Outcome: Omitted by SEC

Resolved: Shareholders request J.B. Hunt Transport Services (JBHT) adopt company-wide, quantitative targets to reduce total greenhouse gas (GHG) emissions, taking into account the goals of the Paris Climate Agreement, and issue a report, prepared at reasonable cost and omitting proprietary information, discussing its plans and progress towards achieving these targets.
Supporting Statement: Proponents recommend JBHT consider the methods outlined by the Science Based Targets Initiative (sciencebasedtargets.org) to ensure its emissions reductions targets are consistent with the ambitions of the Paris Climate Agreement.

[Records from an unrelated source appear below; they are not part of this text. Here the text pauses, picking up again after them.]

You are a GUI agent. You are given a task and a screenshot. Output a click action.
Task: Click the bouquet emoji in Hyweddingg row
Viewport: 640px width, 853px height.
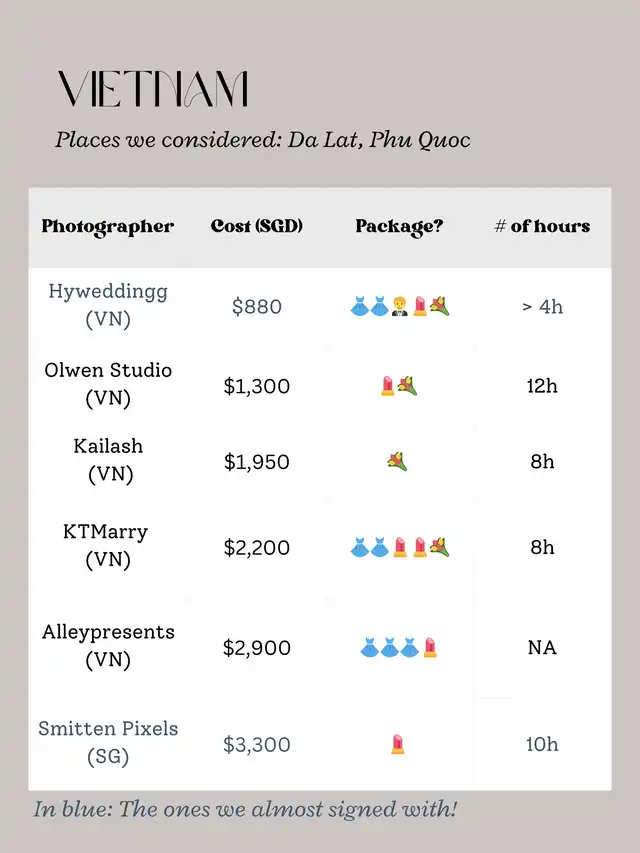[x=440, y=306]
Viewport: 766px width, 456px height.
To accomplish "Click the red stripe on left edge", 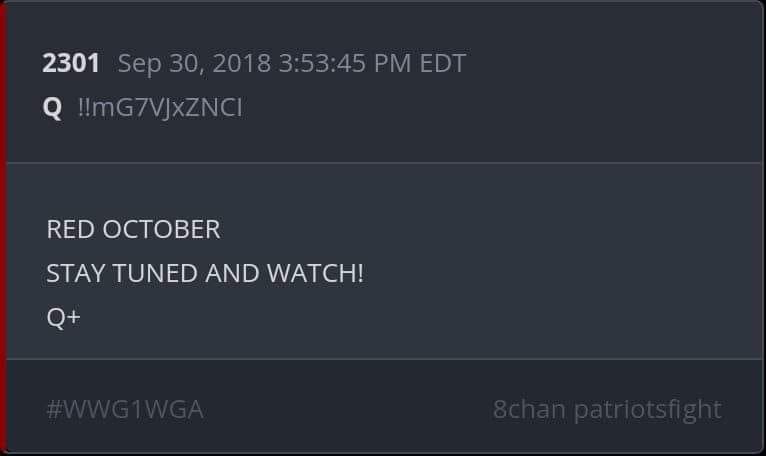I will pyautogui.click(x=3, y=228).
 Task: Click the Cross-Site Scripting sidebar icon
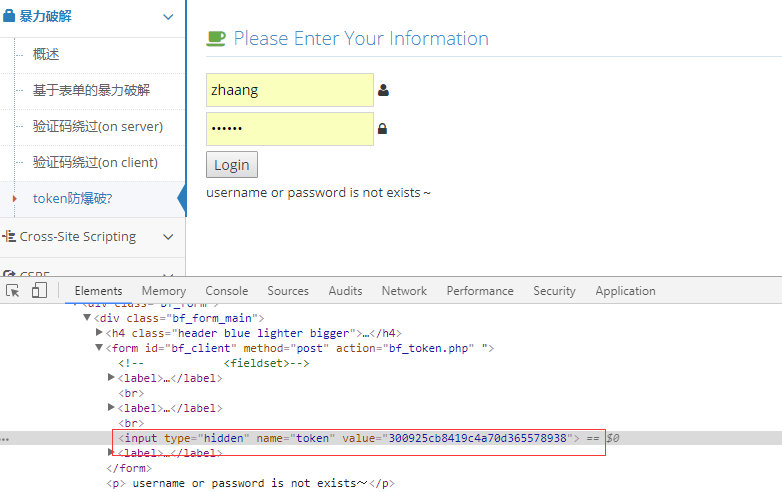click(x=10, y=237)
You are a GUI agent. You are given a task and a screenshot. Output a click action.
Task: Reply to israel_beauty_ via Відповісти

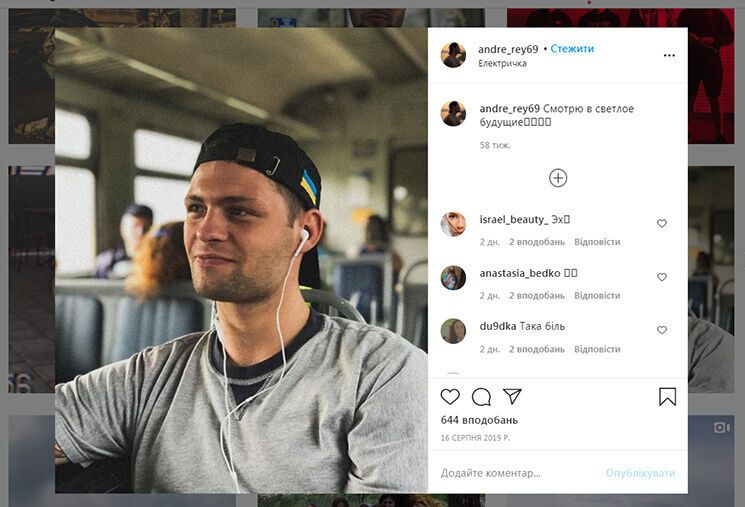(x=597, y=242)
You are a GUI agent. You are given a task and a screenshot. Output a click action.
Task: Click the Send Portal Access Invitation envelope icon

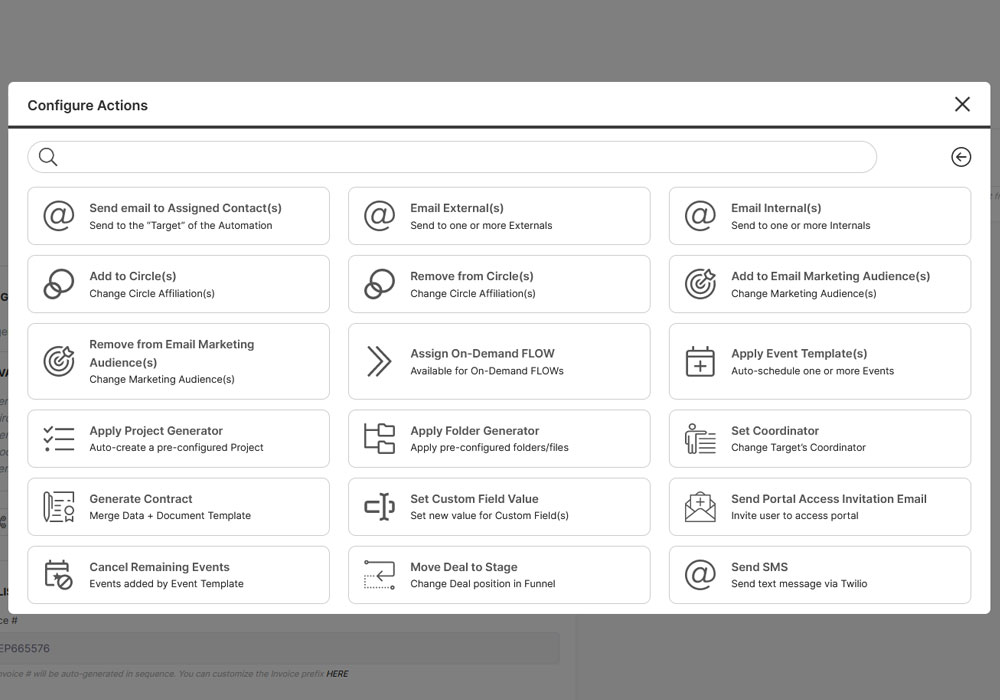pos(700,507)
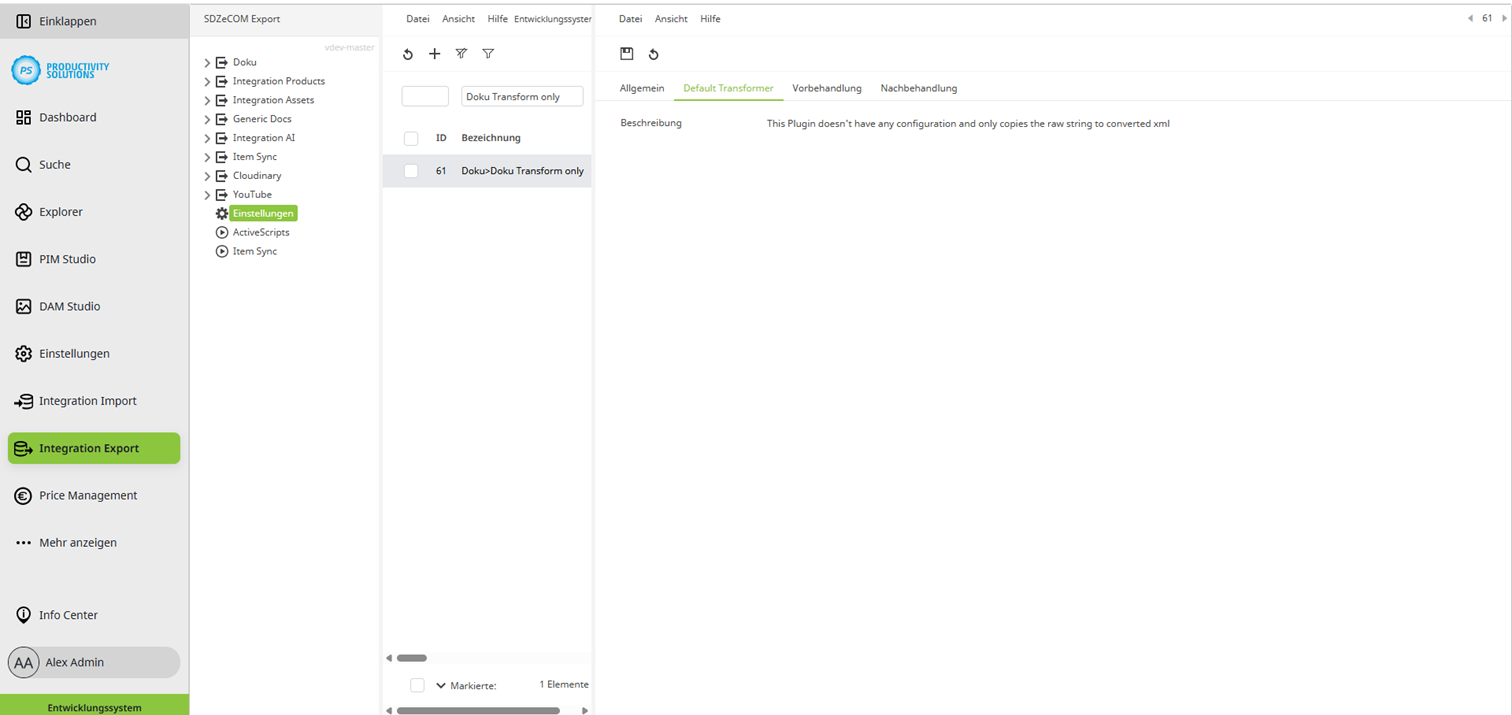Select all rows via the header checkbox
The width and height of the screenshot is (1512, 715).
(410, 138)
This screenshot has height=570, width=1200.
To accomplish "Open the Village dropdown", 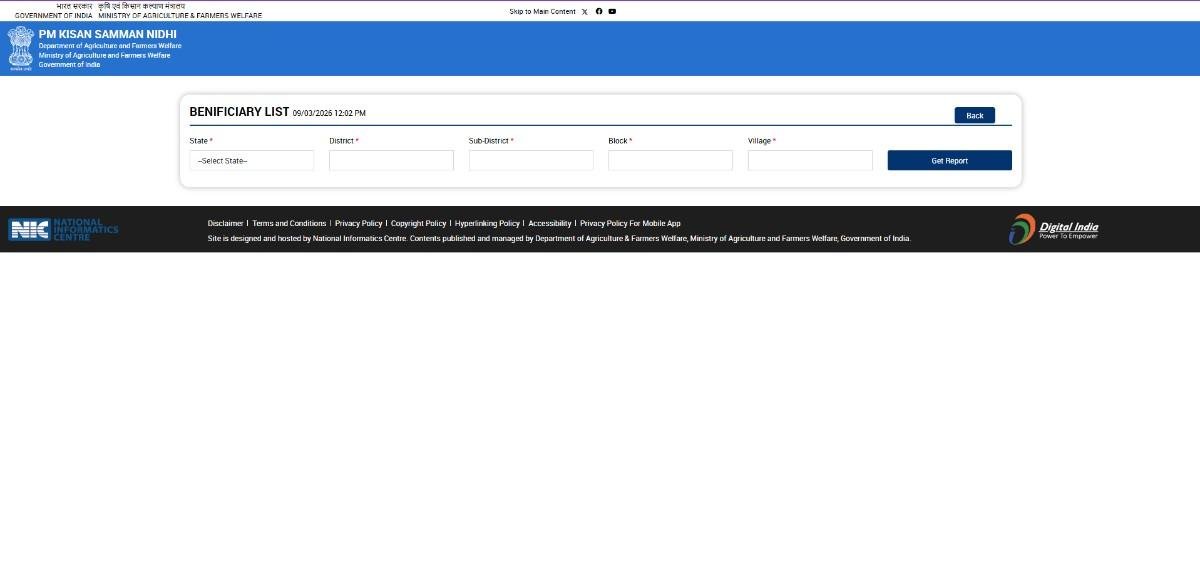I will (x=810, y=160).
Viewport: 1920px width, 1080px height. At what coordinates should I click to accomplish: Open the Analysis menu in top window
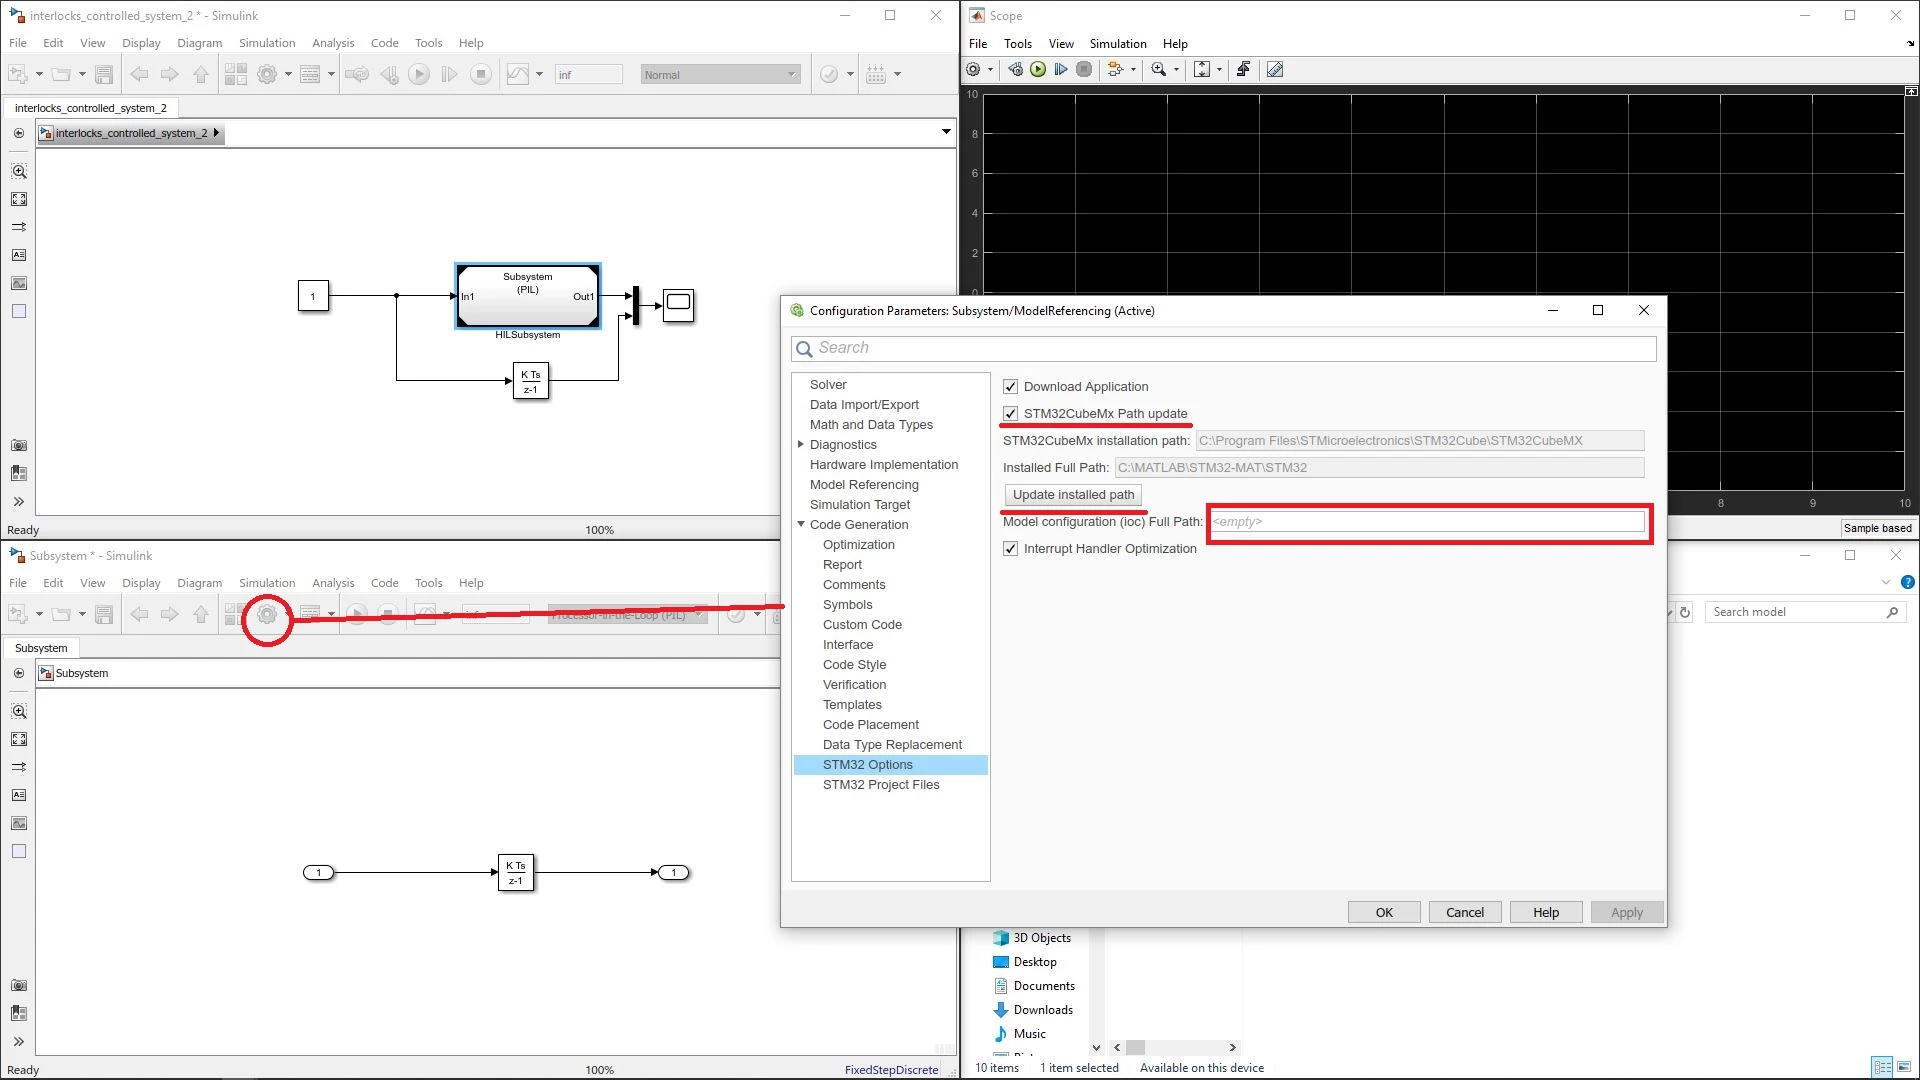[333, 43]
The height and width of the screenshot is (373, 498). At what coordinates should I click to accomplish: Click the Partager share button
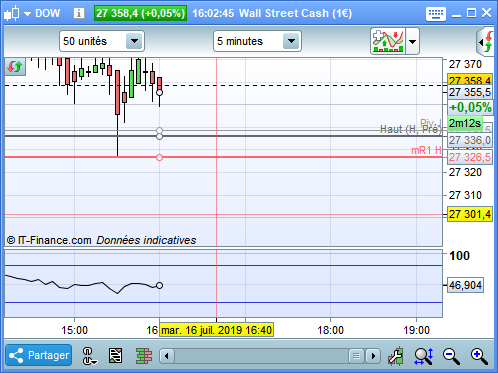click(39, 355)
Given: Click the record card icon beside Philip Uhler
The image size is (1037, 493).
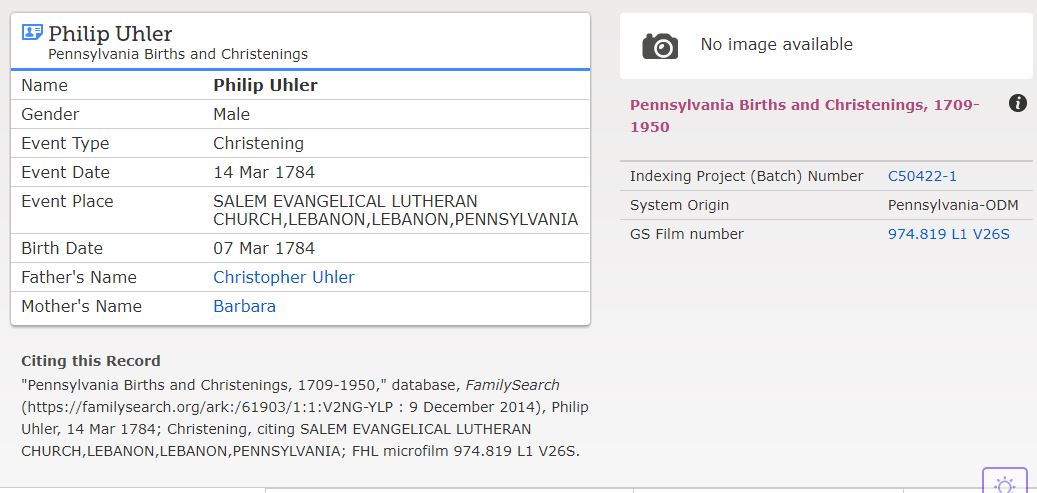Looking at the screenshot, I should [x=32, y=33].
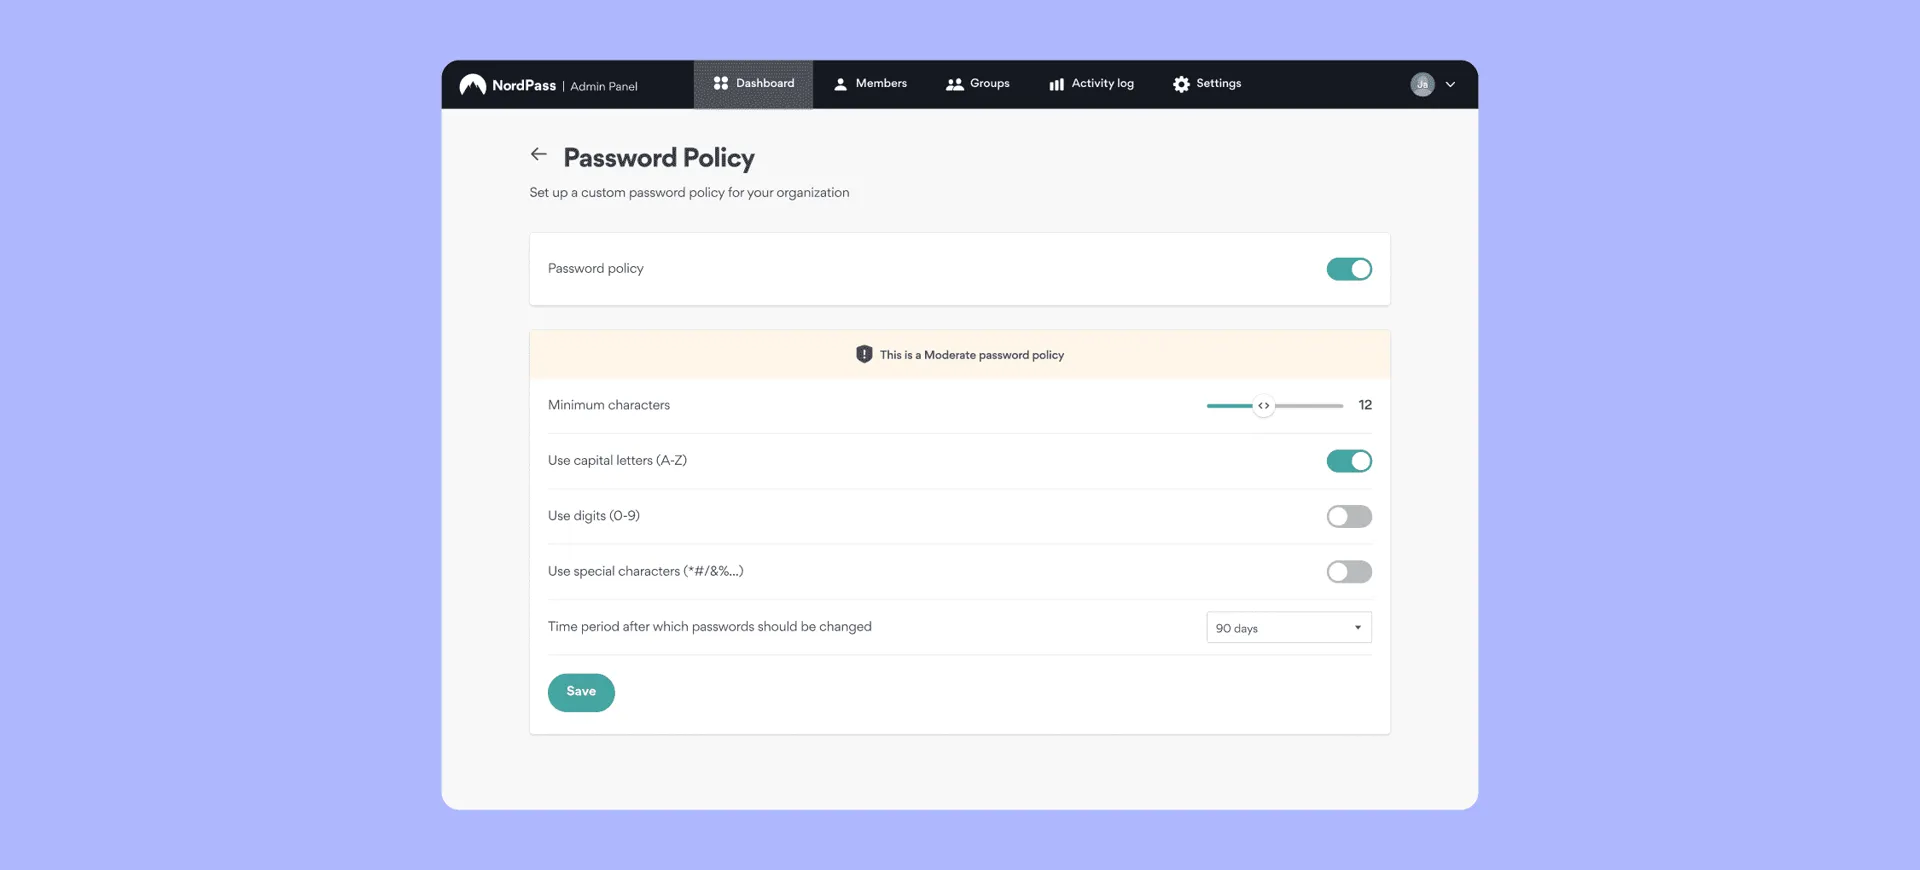Click the Activity log bar chart icon
The width and height of the screenshot is (1920, 870).
[1056, 84]
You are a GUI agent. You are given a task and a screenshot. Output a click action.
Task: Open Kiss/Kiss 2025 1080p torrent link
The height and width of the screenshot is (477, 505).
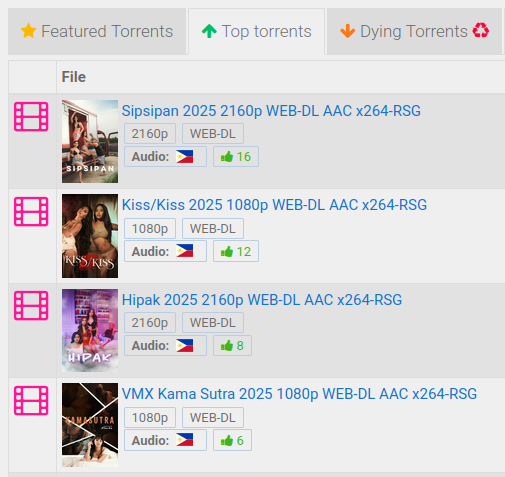coord(274,205)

Whereas: The Paris Climate Agreement of 2015 that was agreed to by 195 countries established a target to limit global temperature increases to 2°C above pre-industrial levels, ideally striving for 1.5°C. Achieving this limited warming scenario will require “rapid and far-reaching” transitions for many sectors, including transportation, according to a 2018 report from the Intergovernmental Panel on Climate Change.
Data from the U.S. Energy Information Administration shows the transportation sector recently surpassed the electricity generation sector as the largest producer of GHG emissions. Transportation is also the only major U.S. sector with increasing emissions – the residential, commercial, industrial, and electric power sectors have been reducing emissions for several years.
Aware of the need to increase the scale and pace of action on climate change, nearly 1,200 global companies have stated intentions to set “science-based” emissions reduction targets to ensure they are doing their part to fulfill the ambitions of the Paris Climate Agreement. This includes Expeditor’s International, Republic Services, Waste Management and Norfolk Southern, companies JBHT identifies as peers. In addition, roughly half of JBHT’s Fortune 500 peers have set quantitative GHG emissions reduction targets.
JBHT has stated it takes climate change seriously. It has adopted various initiatives to reduce fuel consumption and its Inter-Modal operations provide emissions reductions for its clients. However, the Company has not set company-wide, quantitative targets, nor has it aligned its efforts with climate science.
Proponents believe adopting such targets would help JBHT align new and existing initiatives, lower costs, increase competitiveness, mitigate the risks of severe weather events, and prepare for changing regulations. Setting company-wide, quantitative targets would also enable shareholders to better evaluate the rigor of JBHT’s emissions management strategies.
Setting science-based GHG emissions reduction targets may help unlock important opportunities for growth as business customers are increasingly demanding environmental accountability from suppliers. For example, Walmart, one of JBHT’s major customers, is aiming to drastically reduce its supply chain emissions by encouraging its suppliers to set their own ambitious, science-based emissions reduction targets.
As a sign of growing investor interest, one of the recommendations of The Task Force on Climate-related Financial Disclosures, whose members include JPMorgan Chase, UBS Asset Management, Generation Investment Management, and BlackRock, is: “Describe the targets used by the organization to manage climate-related risks and opportunities and performance against these targets.”